── EXERCISE DATA
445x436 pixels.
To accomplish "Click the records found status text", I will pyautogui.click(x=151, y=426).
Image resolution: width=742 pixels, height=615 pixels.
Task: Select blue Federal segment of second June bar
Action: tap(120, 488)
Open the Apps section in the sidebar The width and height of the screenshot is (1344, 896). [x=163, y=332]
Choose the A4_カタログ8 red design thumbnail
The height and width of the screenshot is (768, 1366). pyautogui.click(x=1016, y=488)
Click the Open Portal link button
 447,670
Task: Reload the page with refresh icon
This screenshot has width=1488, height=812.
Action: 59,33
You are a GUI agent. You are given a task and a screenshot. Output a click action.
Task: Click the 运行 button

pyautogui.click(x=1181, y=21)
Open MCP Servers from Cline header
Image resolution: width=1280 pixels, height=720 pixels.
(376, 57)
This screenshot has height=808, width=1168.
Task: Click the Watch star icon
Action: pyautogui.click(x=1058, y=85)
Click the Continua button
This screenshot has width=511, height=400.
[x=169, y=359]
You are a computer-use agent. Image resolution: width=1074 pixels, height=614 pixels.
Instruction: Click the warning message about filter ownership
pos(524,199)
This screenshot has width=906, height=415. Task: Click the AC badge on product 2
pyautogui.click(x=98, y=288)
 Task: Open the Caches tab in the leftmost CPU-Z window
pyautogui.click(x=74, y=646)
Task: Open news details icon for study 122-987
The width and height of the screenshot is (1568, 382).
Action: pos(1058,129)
────
### YOUR OBJECTIVE
Transcribe the records in full, word for word.

### RESULT
445x436 pixels.
To accomplish "Click the records found status text", I will pyautogui.click(x=151, y=426).
Image resolution: width=742 pixels, height=615 pixels.
Task: Select blue Federal segment of second June bar
Action: tap(120, 488)
Open the Apps section in the sidebar The width and height of the screenshot is (1344, 896). [x=163, y=332]
Choose the A4_カタログ8 red design thumbnail
The height and width of the screenshot is (768, 1366). pyautogui.click(x=1016, y=488)
Click the Open Portal link button
 447,670
Task: Reload the page with refresh icon
This screenshot has width=1488, height=812.
Action: 59,33
You are a GUI agent. You are given a task and a screenshot. Output a click action.
Task: Click the 运行 button

pyautogui.click(x=1181, y=21)
Open MCP Servers from Cline header
Image resolution: width=1280 pixels, height=720 pixels.
(376, 57)
This screenshot has height=808, width=1168.
Task: Click the Watch star icon
Action: pyautogui.click(x=1058, y=85)
Click the Continua button
This screenshot has width=511, height=400.
[x=169, y=359]
You are a computer-use agent. Image resolution: width=1074 pixels, height=614 pixels.
Instruction: Click the warning message about filter ownership
pos(524,199)
This screenshot has width=906, height=415. Task: Click the AC badge on product 2
pyautogui.click(x=98, y=288)
 Task: Open the Caches tab in the leftmost CPU-Z window
pyautogui.click(x=74, y=646)
Task: Open news details icon for study 122-987
The width and height of the screenshot is (1568, 382).
Action: pos(1058,129)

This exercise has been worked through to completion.